The Union Minister of Commerce and Industry Piyush Goyal informed that a package of Rs. 10,683 crores will be allocated for the 10 different segments of the textiles sector as part of the newly approved scheme over 5 years.
The Chairman of the Apparel Export Promotion Council (AEPC), Dr. A Sakthivel welcomed the Union Cabinet’s decision of approving the PLI scheme for the textile sector and said that it will be a game-changer for the textile industry in India and will also transform the country’s growth story.
Union Cabinet has approved Production Linked Incentive (PLI) scheme for Textiles. Incentives worth Rs 10,683 crores will be provided over 5 years: Union Minister Anurag Thakur pic.twitter.com/eGJq7ebz1y
— ANI (@ANI) September 8, 2021
PIL Scheme for textile sector: Objective
• The Production Linked Scheme for the textile sector aims at boosting the manufacturing activities and the jobs, apart from scaling up the exports.
• The PLI scheme for the textile sector will focus on technical textiles and man-made fibers so that the country can contribute to its production.
Key Highlights:
• The scheme is part of the announcement of Public Linked Incentive schemes for 13 sectors that were made during Budget 2021-22, with an outlay of Rs. 1.97 lakh crore.
• Under the scheme, the factories based around the aspirational districts or the Tier-3 and Tier-4 cities will be given the top priority under the scheme.
• The scheme will help in producing some global champions. It will particularly benefit Uttar Pradesh, Gujarat, Tamil Nadu, Maharashtra, Andhra Pradesh, Punjab, and Telangana.
• As per the Union Minister, primarily, the focus will be on the cotton textile. However, the two-thirds share of the international textile market is of man-made and technical textile, through this scheme, India will be able to contribute to the production of man-made fibers.
• India has also been planning to sign free-trade agreements in textile sectors with the countries such as the UK.

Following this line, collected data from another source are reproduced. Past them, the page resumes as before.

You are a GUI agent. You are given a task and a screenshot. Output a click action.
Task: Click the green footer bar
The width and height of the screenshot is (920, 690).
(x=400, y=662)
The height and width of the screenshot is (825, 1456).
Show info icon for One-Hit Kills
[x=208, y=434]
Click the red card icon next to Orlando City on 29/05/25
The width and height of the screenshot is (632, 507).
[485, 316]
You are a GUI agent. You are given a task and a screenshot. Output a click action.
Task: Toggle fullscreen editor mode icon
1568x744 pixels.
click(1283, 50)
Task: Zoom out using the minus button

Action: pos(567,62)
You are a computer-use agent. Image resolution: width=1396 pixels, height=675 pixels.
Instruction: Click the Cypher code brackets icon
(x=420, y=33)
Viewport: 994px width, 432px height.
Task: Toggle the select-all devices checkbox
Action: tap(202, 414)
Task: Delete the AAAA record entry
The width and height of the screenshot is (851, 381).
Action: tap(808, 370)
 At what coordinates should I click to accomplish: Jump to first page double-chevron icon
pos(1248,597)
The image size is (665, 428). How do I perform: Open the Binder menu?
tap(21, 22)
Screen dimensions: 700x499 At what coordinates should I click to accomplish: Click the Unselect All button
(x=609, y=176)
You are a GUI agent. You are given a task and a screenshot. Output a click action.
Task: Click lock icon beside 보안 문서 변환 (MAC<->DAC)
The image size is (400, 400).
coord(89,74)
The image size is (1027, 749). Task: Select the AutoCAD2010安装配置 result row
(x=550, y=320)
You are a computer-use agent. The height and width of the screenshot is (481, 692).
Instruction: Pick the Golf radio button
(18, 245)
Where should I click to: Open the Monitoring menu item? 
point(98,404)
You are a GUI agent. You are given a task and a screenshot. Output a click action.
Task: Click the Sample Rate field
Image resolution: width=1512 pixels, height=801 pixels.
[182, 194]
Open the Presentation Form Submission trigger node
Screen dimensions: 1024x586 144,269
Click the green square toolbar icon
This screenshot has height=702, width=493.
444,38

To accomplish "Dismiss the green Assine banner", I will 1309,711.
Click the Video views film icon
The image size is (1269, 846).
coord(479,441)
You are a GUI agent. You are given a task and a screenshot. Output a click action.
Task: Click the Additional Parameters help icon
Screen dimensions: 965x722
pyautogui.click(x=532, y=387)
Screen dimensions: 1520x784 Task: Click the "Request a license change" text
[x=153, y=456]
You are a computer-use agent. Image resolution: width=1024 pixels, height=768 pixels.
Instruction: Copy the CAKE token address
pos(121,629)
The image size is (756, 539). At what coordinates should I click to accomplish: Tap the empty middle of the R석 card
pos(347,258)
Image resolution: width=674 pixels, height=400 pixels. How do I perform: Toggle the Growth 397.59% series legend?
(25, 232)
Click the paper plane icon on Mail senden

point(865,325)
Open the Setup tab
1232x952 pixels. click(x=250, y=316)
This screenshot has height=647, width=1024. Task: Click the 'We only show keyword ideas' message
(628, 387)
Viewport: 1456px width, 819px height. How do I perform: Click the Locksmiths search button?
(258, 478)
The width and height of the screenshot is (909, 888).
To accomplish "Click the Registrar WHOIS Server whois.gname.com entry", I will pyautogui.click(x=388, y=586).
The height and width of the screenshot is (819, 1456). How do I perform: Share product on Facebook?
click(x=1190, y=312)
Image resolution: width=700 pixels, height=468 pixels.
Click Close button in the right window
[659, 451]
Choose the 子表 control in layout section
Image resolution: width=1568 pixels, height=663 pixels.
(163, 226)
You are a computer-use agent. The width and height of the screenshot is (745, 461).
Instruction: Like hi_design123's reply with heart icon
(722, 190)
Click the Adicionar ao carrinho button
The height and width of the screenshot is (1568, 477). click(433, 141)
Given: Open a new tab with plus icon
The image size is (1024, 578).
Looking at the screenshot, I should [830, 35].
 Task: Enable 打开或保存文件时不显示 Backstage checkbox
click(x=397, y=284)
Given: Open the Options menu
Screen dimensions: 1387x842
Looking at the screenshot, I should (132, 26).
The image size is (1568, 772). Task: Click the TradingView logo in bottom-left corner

So far, we have primarily focused on cotton textile. But 2/3 share of the international textile market is of man-made & technical textile. This PLI scheme has been approved so that India can also contribute to the production of man-made fibers: Union Minister Piyush Goyal pic.twitter.com/eYzuBBr6Ea
— ANI (@ANI) September 8, 2021
Why PLI Scheme for textile sector is significant?
• The Production Linked Scheme (PLI) for the textile sector that has been approved by the Union Cabinet will result in a fresh investment of the gigantic propositions, will enhance exports multifold, and will also expand the manufacturing capabilities.
• The scheme will make India a key player in the global textile value chain with a focus on MMF products of high value. Apart from this, the scheme for the textile sector will also promote industrial development in the backward regions of the country.
What is expected from PLI scheme for textile sector?
It has been estimated that over the period of 5 years, the scheme for textiles will lead to a fresh investment of more than Rs. 19,000 crores, with a cumulative turnover of Rs. 3 lakh crores.
The scheme is expected to create additional opportunities for employment of more than 7.5 lakh jobs and several lakhs more for assistance work.
The textile industry in India predominantly employs women, therefore, it will empower them and will increase their participation in the formal economy.